(PROVIDED MATERIAL begins)

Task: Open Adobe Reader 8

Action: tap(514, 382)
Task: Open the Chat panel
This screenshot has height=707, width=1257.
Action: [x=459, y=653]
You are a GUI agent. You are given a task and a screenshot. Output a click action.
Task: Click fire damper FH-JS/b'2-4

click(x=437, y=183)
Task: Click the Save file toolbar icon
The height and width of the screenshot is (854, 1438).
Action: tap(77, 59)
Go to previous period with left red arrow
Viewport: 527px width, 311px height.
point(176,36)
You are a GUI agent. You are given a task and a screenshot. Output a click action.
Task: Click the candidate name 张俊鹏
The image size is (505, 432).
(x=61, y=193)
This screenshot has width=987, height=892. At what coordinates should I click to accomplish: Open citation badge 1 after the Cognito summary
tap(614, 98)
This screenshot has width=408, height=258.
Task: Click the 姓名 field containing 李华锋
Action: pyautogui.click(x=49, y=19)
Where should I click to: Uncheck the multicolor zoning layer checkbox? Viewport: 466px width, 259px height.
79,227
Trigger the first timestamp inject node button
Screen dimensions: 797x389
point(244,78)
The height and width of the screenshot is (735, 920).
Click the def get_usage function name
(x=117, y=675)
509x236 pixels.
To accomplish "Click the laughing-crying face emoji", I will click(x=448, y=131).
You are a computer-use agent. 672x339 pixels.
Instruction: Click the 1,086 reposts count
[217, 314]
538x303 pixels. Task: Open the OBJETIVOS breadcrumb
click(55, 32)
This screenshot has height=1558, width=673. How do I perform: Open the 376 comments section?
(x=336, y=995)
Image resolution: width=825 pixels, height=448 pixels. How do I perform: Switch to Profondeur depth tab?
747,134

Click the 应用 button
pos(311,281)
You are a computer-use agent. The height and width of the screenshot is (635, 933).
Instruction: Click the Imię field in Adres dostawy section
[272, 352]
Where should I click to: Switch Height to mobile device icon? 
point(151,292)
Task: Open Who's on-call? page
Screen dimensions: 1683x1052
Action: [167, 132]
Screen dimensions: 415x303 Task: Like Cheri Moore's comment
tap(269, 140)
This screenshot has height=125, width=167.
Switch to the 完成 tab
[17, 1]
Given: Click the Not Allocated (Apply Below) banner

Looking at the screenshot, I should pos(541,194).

(PROVIDED MATERIAL ends)

### [ACTIVITY]
With nothing left out, transcribe the records above exactly.

### [SOLUTION BELOW]
Task: Open Adobe Reader 8

Action: tap(514, 382)
Task: Open the Chat panel
This screenshot has height=707, width=1257.
Action: [x=459, y=653]
You are a GUI agent. You are given a task and a screenshot. Output a click action.
Task: Click fire damper FH-JS/b'2-4

click(x=437, y=183)
Task: Click the Save file toolbar icon
The height and width of the screenshot is (854, 1438).
Action: tap(77, 59)
Go to previous period with left red arrow
Viewport: 527px width, 311px height.
point(176,36)
You are a GUI agent. You are given a task and a screenshot. Output a click action.
Task: Click the candidate name 张俊鹏
The image size is (505, 432).
(x=61, y=193)
This screenshot has width=987, height=892. At what coordinates should I click to accomplish: Open citation badge 1 after the Cognito summary
tap(614, 98)
This screenshot has width=408, height=258.
Task: Click the 姓名 field containing 李华锋
Action: pyautogui.click(x=49, y=19)
Where should I click to: Uncheck the multicolor zoning layer checkbox? Viewport: 466px width, 259px height.
79,227
Trigger the first timestamp inject node button
Screen dimensions: 797x389
point(244,78)
The height and width of the screenshot is (735, 920).
Click the def get_usage function name
(x=117, y=675)
509x236 pixels.
To accomplish "Click the laughing-crying face emoji", I will click(x=448, y=131).
You are a computer-use agent. 672x339 pixels.
Instruction: Click the 1,086 reposts count
[217, 314]
538x303 pixels. Task: Open the OBJETIVOS breadcrumb
click(55, 32)
This screenshot has height=1558, width=673. How do I perform: Open the 376 comments section?
(x=336, y=995)
Image resolution: width=825 pixels, height=448 pixels. How do I perform: Switch to Profondeur depth tab?
747,134

Click the 应用 button
pos(311,281)
You are a computer-use agent. The height and width of the screenshot is (635, 933).
Instruction: Click the Imię field in Adres dostawy section
[272, 352]
Where should I click to: Switch Height to mobile device icon? 
point(151,292)
Task: Open Who's on-call? page
Screen dimensions: 1683x1052
Action: [167, 132]
Screen dimensions: 415x303 Task: Like Cheri Moore's comment
tap(269, 140)
This screenshot has height=125, width=167.
Switch to the 完成 tab
[17, 1]
Given: Click the Not Allocated (Apply Below) banner

Looking at the screenshot, I should pos(541,194).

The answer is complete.